A Pythagorean Theorem proof is a logical argument that demonstrates why the square of the hypotenuse of a right triangle always equals the sum of the squares of the other two sides. Over 300 distinct proofs exist, ranging from geometric rearrangements to algebraic manipulations.

A proof of the Pythagorean Theorem establishes that for any triangle $\triangle ABC$ with a right angle at $C$ , the relation $a^2 + b^2 = c^2$ holds, where $a = BC$ , $b = AC$ , and $c = AB$ is the hypotenuse. A valid proof derives this result from accepted axioms or previously proven theorems without circular reasoning.

Key Formula

a^2 + b^2 = c^2

Where:

$a$ = Length of one leg of the right triangle
$b$ = Length of the other leg of the right triangle
$c$ = Length of the hypotenuse (side opposite the right angle)

How It Works

The most accessible proof uses area rearrangement. You construct a large square with side length

(a + b)

and arrange four identical right triangles (each with legs

a

and

b

) inside it in two different ways. In one arrangement, the uncovered area forms a single square of area

c^2

. In the other, it forms two smaller squares of areas

a^2

and

b^2

. Since the total area and the area of the four triangles are the same in both cases, the uncovered regions must be equal, giving

a^2 + b^2 = c^2

. This proof requires only basic area formulas and no advanced mathematics.

Example

Problem: Prove that a² + b² = c² using the area-rearrangement method with a square of side (a + b).

Step 1: Build the outer square: Construct a square with side length (a + b). Its total area is:

(a + b)^2 = a^2 + 2ab + b^2

Step 2: Place four right triangles inside: Arrange four copies of the right triangle (legs a and b, hypotenuse c) inside the square so their hypotenuses form an inner tilted square.

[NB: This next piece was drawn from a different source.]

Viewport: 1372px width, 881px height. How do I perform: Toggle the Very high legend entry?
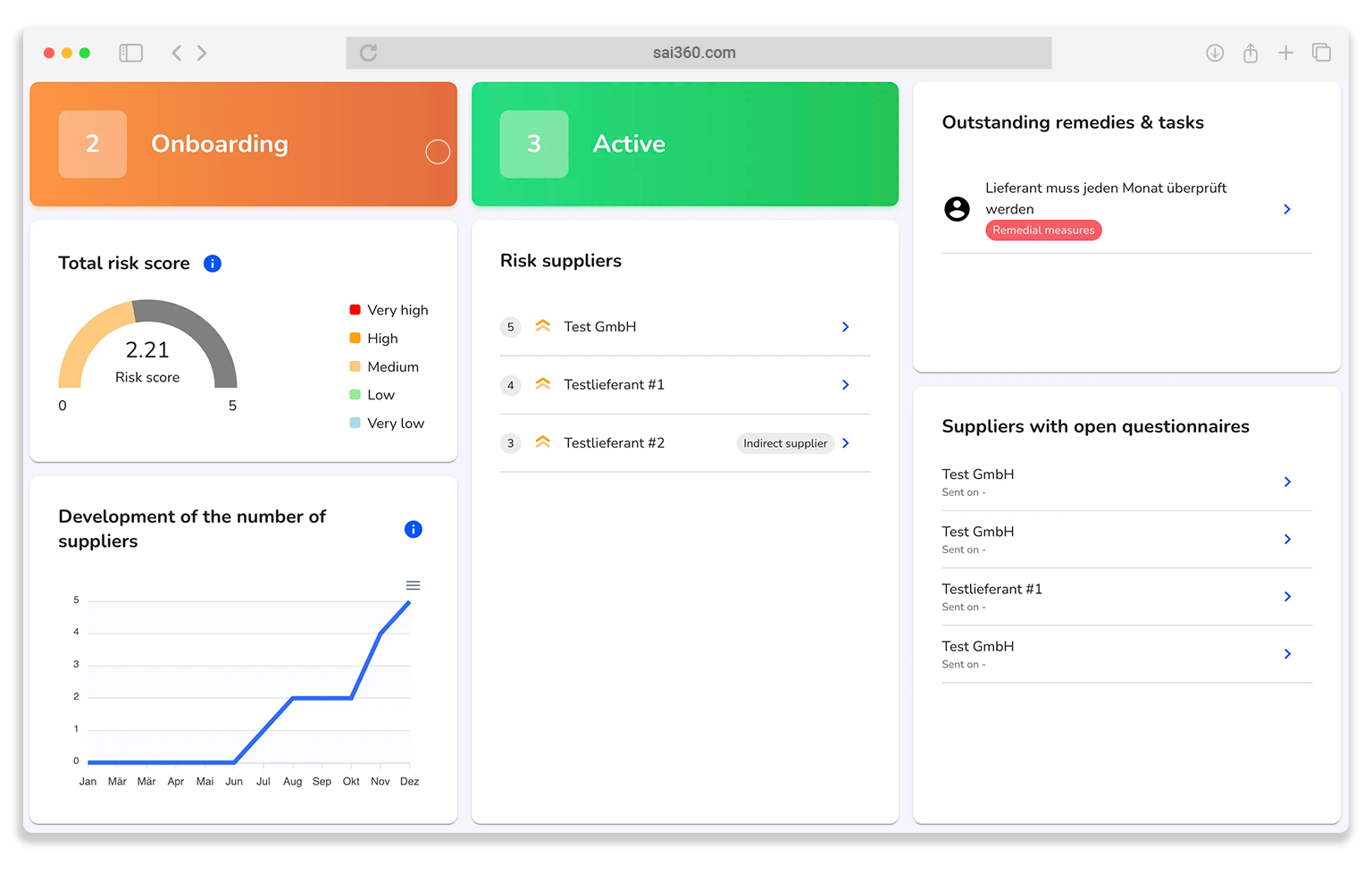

The area of each triangle is ½ab, so the four triangles together have area:

4 \cdot \tfrac{1}{2}ab = 2ab

Step 3: Compute the inner square's area: The inner tilted square has side length c, so its area is c². The outer square equals the four triangles plus the inner square:

a^2 + 2ab + b^2 = 2ab + c^2

Step 4: Simplify: Subtract 2ab from both sides to isolate the key relationship:

a^2 + b^2 = c^2 \quad \blacksquare

Answer: The rearrangement proves a² + b² = c² for any right triangle.

Another Example

Problem: Verify the proof numerically: use a right triangle with legs 3 and 4 and confirm the hypotenuse is 5.

Step 1: Compute the outer square area: Side length is 3 + 4 = 7.

7^2 = 49

Step 2: Compute the four triangles' area: Each triangle has area ½(3)(4) = 6.

4 \times 6 = 24

Step 3: Find the inner square area: Subtract the triangles from the outer square.

49 - 24 = 25 = c^2

Step 4: Confirm: Check directly: 3² + 4² = 9 + 16 = 25 = 5². The numerical result matches the proof.

3^2 + 4^2 = 9 + 16 = 25 = 5^2 \; \checkmark

Answer: The 3-4-5 triangle confirms a² + b² = c², consistent with the geometric proof.

Why It Matters

Understanding the proof—not just the formula—is a core objective in high school geometry courses and appears on standardized tests like the SAT and ACT. Engineers and architects rely on the theorem constantly when calculating distances, slopes, and structural dimensions. Studying proofs also builds deductive reasoning skills that carry into every later math course, from trigonometry to linear algebra.

Common Mistakes

Mistake: Assuming the inner shape in the rearrangement is a square without justification.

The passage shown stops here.